Dejen de reemplazar las lámparas de los hornos de su panadería cada pocas semanas.
Si dirigen una panadería comercial, saben bien cómo son las cosas. Los hornos funcionan 10 horas al día, lo cual representa un entorno extremadamente agresivo para las lámparas. La mayoría de las lámparas de tipo IR simplemente no pueden resistir ese tipo de estrés. Se dañan rápidamente, lo que hace que se pierda tiempo de producción.

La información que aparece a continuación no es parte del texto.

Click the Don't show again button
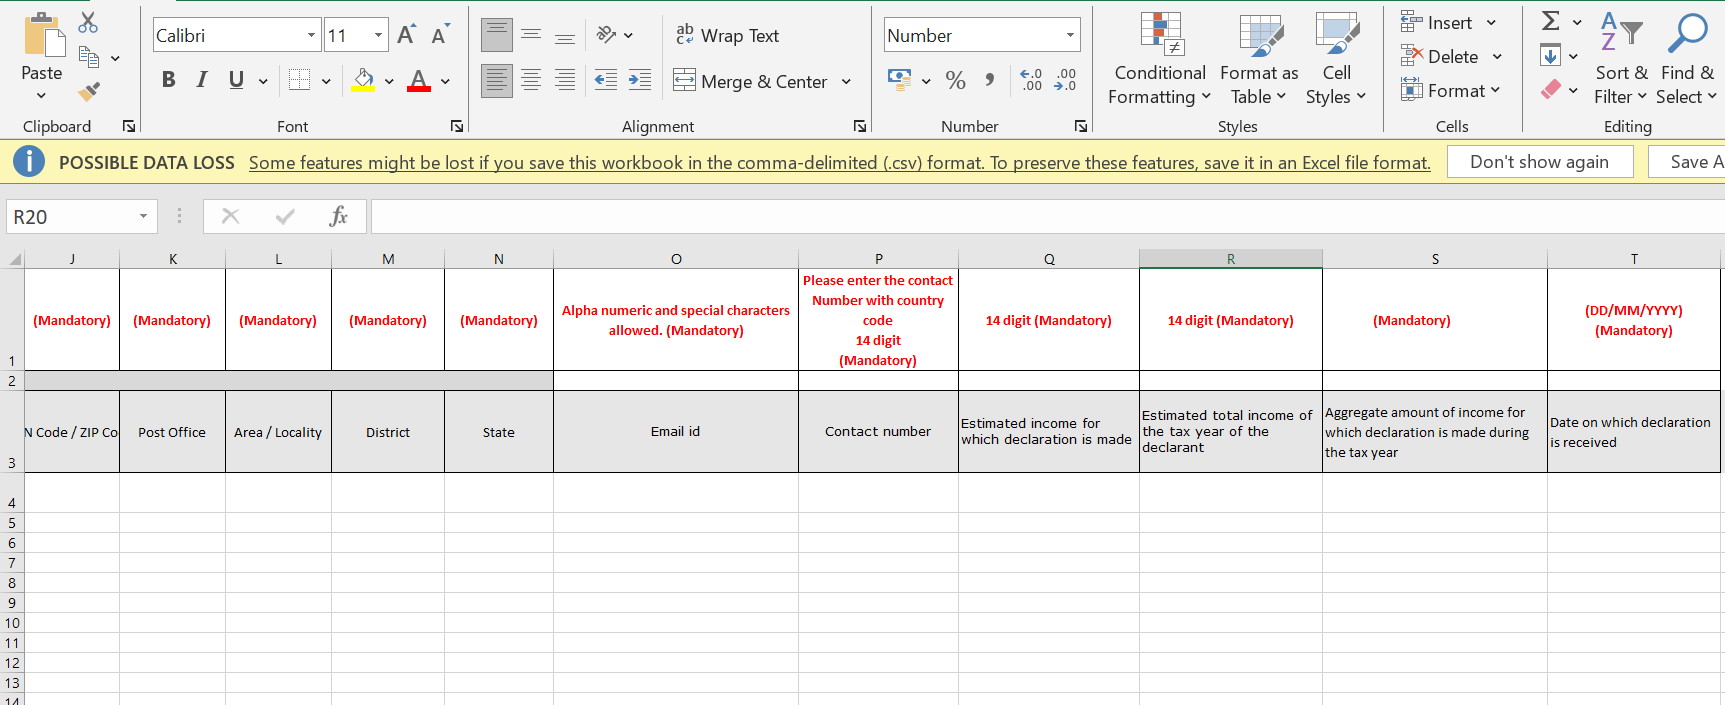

Nosotros ya hemos superado ese problema. Utilizamos tecnología de cuarzo-halógeno, ya que esta realmente dura más tiempo. Se trata de un tipo de durabilidad que normalmente solo se encuentra en las marcas de alto precio.
La lucha contra el calor
Cuando una lámpara funciona 10 horas seguidas, su filamento sufre mucho estrés térmico. Para solucionar esto, utilizamos vidrio de cuarzo de alta pureza y un gas halógeno específico. En lugar de permitir que el filamento de tungsteno se evapore, el gas lo empuja de vuelta al interior del hilo. De esta manera, la resistencia se mantiene constante. Simplemente funciona.
Pero hay algo importante que recordar: si elige una lámpara con la potencia incorrecta para su horno, está buscando problemas. Tratar de forzar a la lámpara a alcanzar temperaturas altas rápidamente puede causar su destrucción prematura. Hay que encontrar el equilibrio adecuado entre la potencia de la lámpara y el controlador PID. De lo contrario, el choque térmico podrá destruirla.

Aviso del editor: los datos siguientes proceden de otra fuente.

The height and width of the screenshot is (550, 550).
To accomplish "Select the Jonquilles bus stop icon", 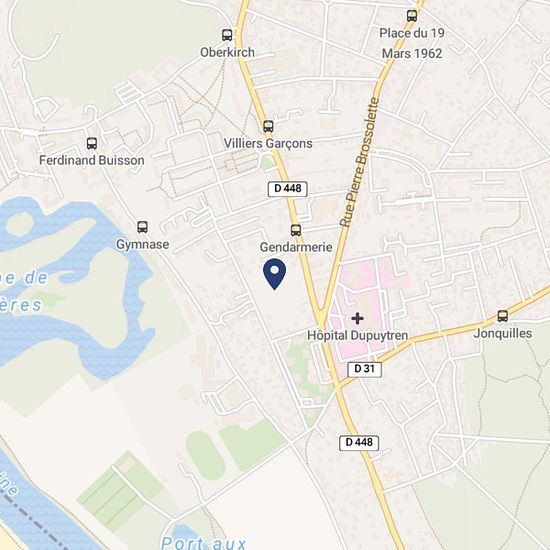I will (502, 316).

Todo depende de los detalles
Hemos diseñado estas lámparas para que puedan reemplazarse sin complicaciones. No se necesita hacer ningún tipo de modificación. Los envoltorios de cuarzo están diseñados para soportar ciclos de calor y frío sin romperse. También hemos reforzado las tapas de los extremos de las lámparas. ¿Por qué? Porque en ambientes con altas temperaturas, las conexiones eléctricas tienden a oxidarse. Hemos evitado que eso ocurra.
Y hablemos del sello hermético. La mayoría de las lámparas baratas fallan justo en el punto donde los cables se conectan con el cuarzo. Nosotros utilizamos una técnica especial de sellado. Esto evita que entre aire y mantiene el gas halógeno dentro de la lámpara. Es simple, pero marca la diferencia entre una lámpara que dura y una que se daña rápidamente.
La realidad
Las lámparas de calidad nacional ciertamente pueden competir con las marcas famosas, pero no son milagrosas. Su sistema de conexión es importante. Si sus enchufes están sueltos o corroídos, habrá arcos eléctricos. Eso crea puntos calientes que podrían dañar la lámpara, sin importar quién la haya fabricado.
Asegúrese de que las conexiones estén firmes y que la ventilación sea adecuada. Deje que las lámparas tengan espacio suficiente para funcionar correctamente. Así, podrán cumplir con su función sin problemas.